> **Task to carry out**:
Would you retype the whole listing exactly, leaving its pictures out?

> **Material provided**:
* * *

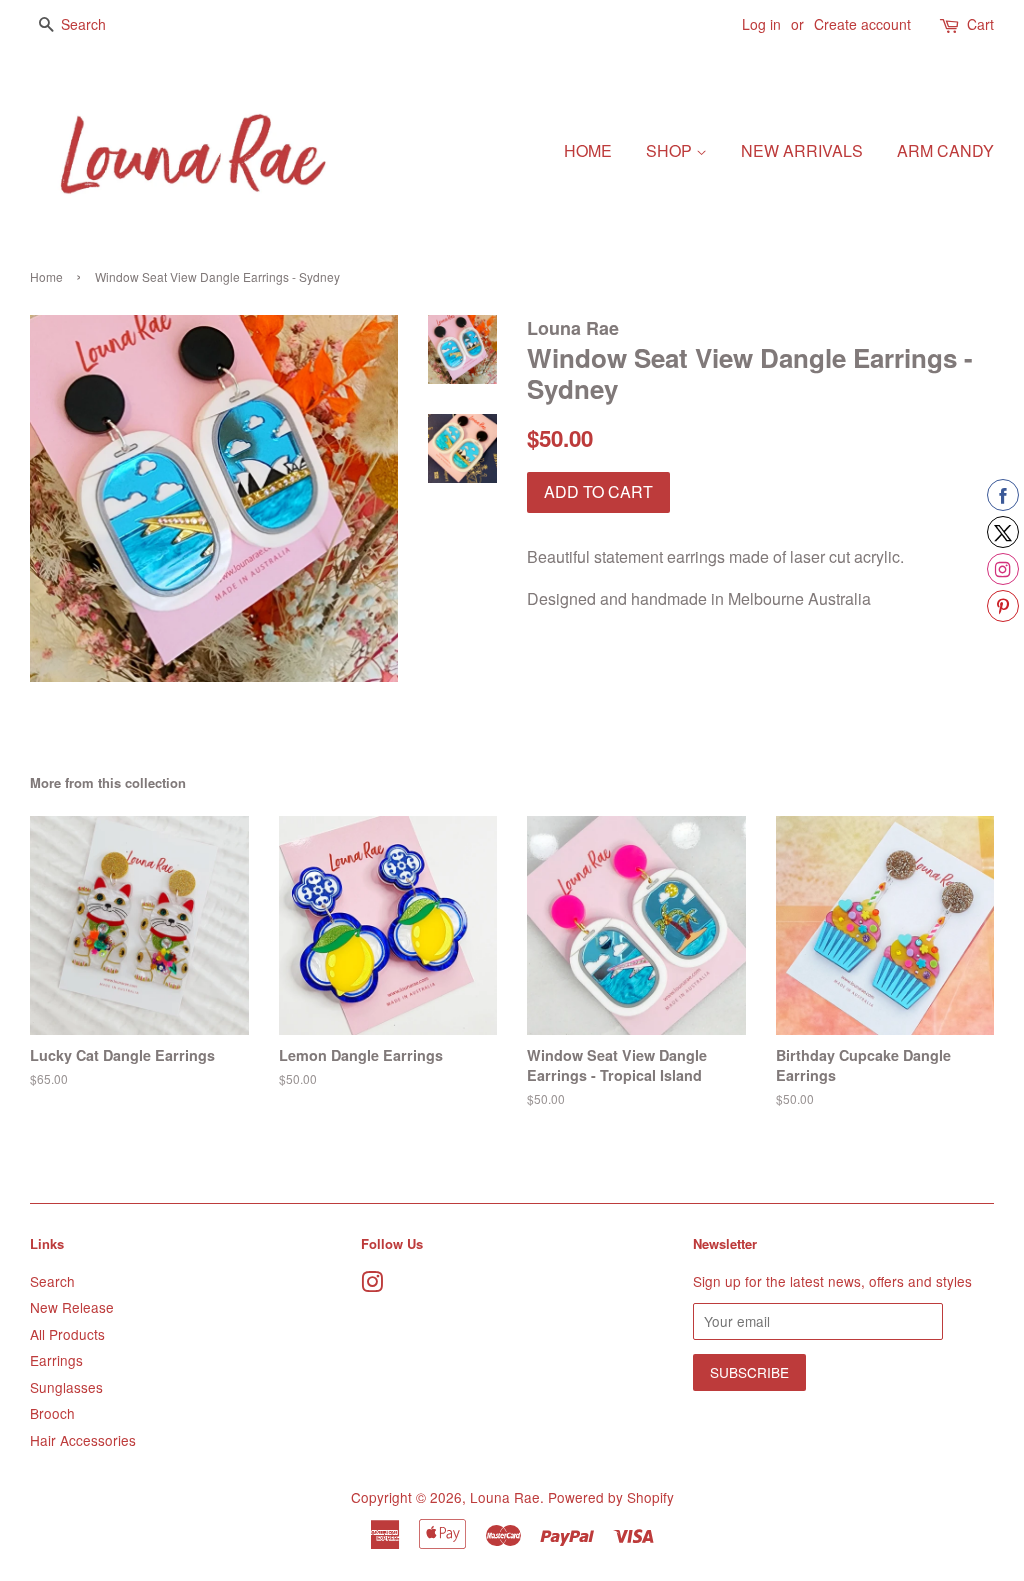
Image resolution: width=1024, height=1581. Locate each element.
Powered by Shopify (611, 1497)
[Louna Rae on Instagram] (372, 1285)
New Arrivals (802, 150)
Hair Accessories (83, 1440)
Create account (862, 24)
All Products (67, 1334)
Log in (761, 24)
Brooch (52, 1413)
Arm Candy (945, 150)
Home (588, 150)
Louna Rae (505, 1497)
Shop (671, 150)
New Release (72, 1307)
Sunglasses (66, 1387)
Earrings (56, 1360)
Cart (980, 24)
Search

* * *

> **Solution to the exercise**:
Image resolution: width=1024, height=1581. Locate each element.
Powered by Shopify (611, 1497)
[Louna Rae on Instagram] (372, 1285)
New Arrivals (802, 150)
Hair Accessories (83, 1440)
Create account (862, 24)
All Products (67, 1334)
Log in (761, 24)
Brooch (52, 1413)
Arm Candy (945, 150)
Home (588, 150)
Louna Rae (505, 1497)
Shop (671, 150)
New Release (72, 1307)
Sunglasses (66, 1387)
Earrings (56, 1360)
Cart (980, 24)
Search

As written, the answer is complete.